Three concepts must be clearly distinguished:

  • permanent elongation:
    that part of the extension through which the fiber does not return on relaxation;
  • elastic elongation:
    that part of the extension through which the fiber does return on relaxation;
  • breaking elongation:
    the maximum possible extension of the fiber until it breaks, i.e.  the permanent elongation and the elastic elongation together.

Elongation is specified as a percentage of the starting length. The elastic elongation is of decisive importance since textile products without elasticity would hardly be usable.

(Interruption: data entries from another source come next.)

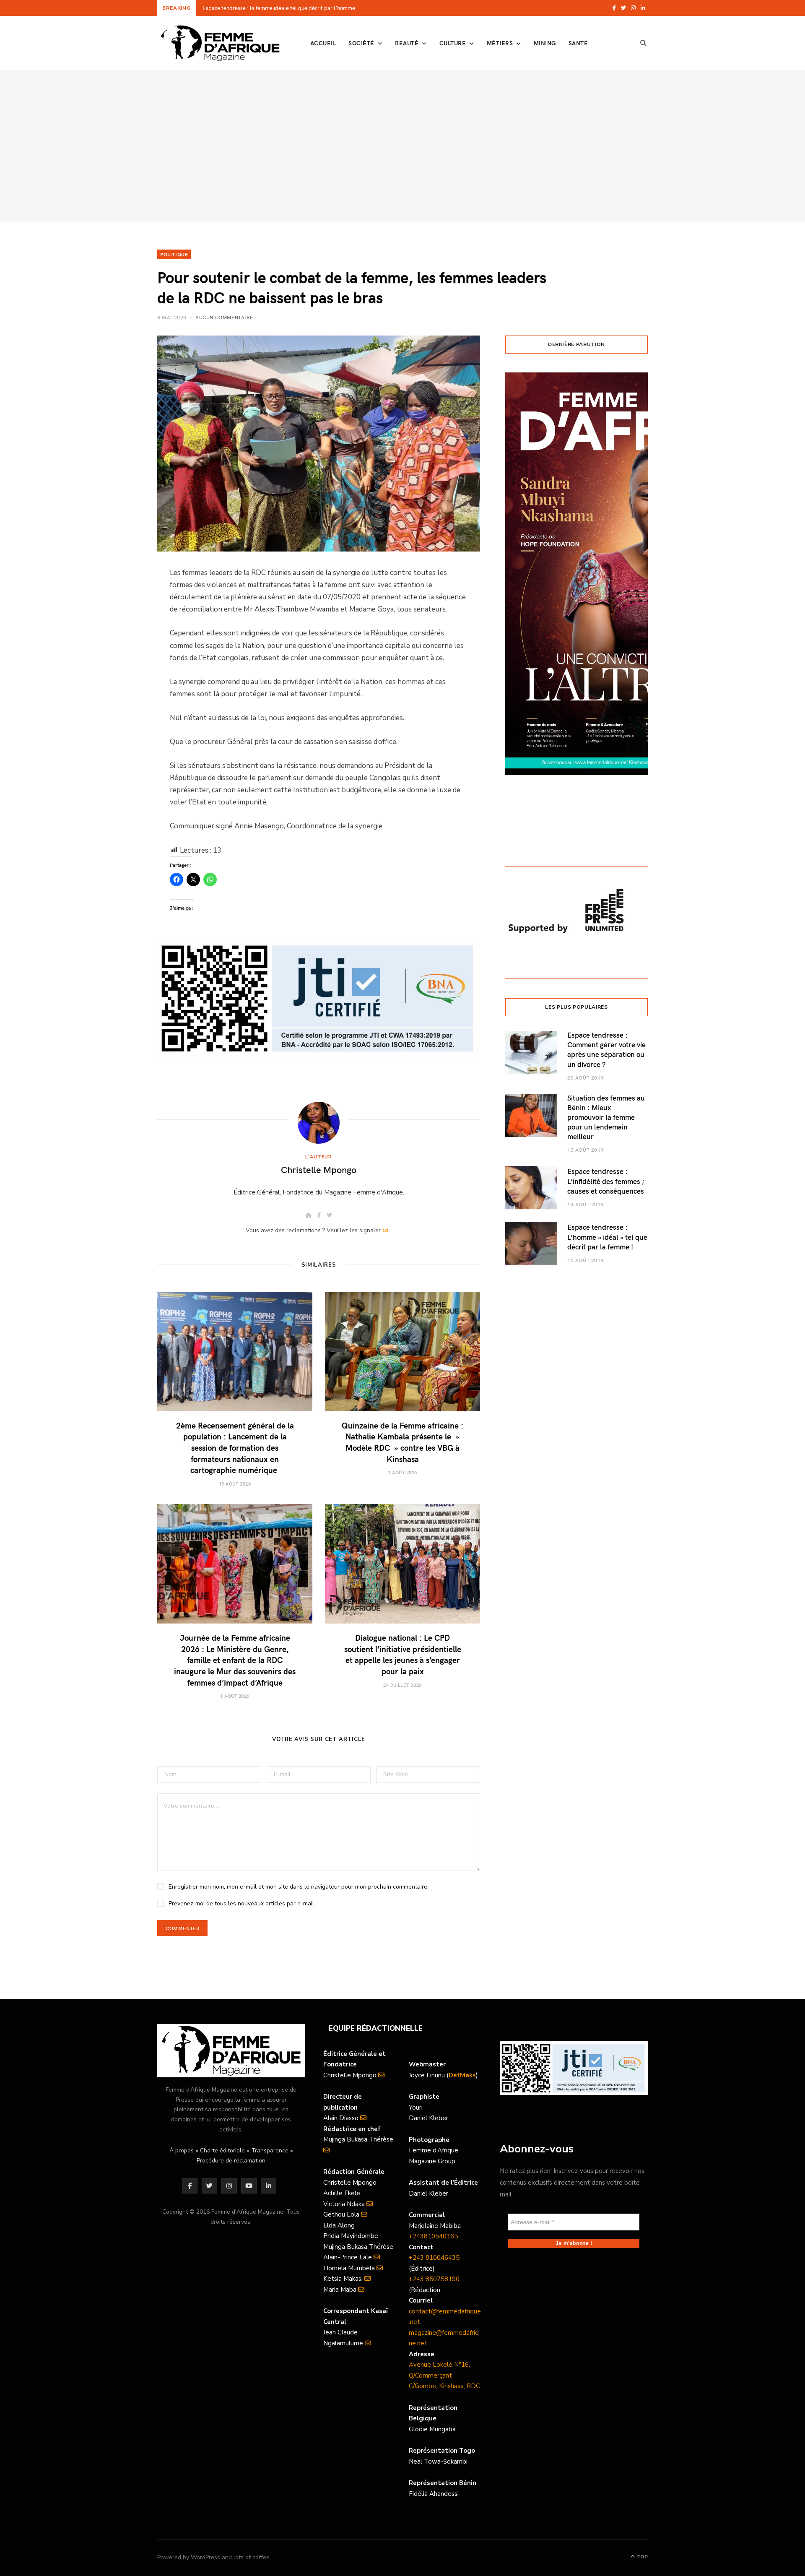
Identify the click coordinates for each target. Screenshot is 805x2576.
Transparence (269, 2150)
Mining (545, 43)
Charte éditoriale (222, 2150)
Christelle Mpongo (318, 1169)
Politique (174, 254)
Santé (578, 43)
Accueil (323, 43)
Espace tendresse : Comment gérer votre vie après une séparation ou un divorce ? (606, 1049)
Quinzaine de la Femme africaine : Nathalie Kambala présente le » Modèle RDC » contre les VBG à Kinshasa (402, 1442)
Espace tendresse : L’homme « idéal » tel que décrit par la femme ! (607, 1236)
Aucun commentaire (224, 317)
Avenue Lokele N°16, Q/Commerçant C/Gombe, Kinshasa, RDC (444, 2375)
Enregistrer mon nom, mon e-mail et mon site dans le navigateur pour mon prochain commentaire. (298, 1887)
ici (385, 1230)
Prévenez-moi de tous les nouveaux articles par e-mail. (242, 1903)
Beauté (406, 43)
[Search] (643, 43)
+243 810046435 (434, 2257)
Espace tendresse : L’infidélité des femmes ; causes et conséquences (605, 1180)
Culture (452, 43)
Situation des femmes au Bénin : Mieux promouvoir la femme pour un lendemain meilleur (606, 1117)
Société (361, 43)
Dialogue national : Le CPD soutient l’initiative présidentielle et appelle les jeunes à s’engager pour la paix (402, 1654)
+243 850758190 (434, 2279)
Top (642, 2556)
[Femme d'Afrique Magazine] (220, 43)
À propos (181, 2150)
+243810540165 (433, 2236)
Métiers (500, 43)
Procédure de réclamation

They must be able to deform (e.g. at knee or elbow) in order to withstand high loading (and also during processing), but they must also return to shape. The fiber elongation should therefore be at least 1-2% (glass fibers), and preferably slightly more. The greater crease-resistance of wool compared with cotton arises, for example, from the difference in their elongation:

  • cotton 6-10%;
  • wool 25-45%.

The following scale represents the cotton fiber elongation  [27]:

  • below 5.0% = very low;
  • 5.0-5.8% = low;
  • 5.9-6.7% = average;
  • 6.8-7.6% = high;
  • above 7.6% = very high.

Man-made fibers show higher elongation values from about 15 to 30%. For functional textile goods, still higher elongations are necessary sometimes, but they make processing in the spinning mill more difficult, especially in drafting operations. Higher elongations are needed for sportswear, hoisery, corsetry, and stretch products. If a fiber is subjected to tensile loading, demands are made on both its strength and elongation. Strength and elongation are therefore inseparably connected. This relationship is expressed in the so-called stress/strain diagram. For each type of fiber, there is a typical curve. In blending, it should be ensured that the stressstrain curves of the fibers to be blended are similar in shape. Measurment of elongation is difficult and time consuming.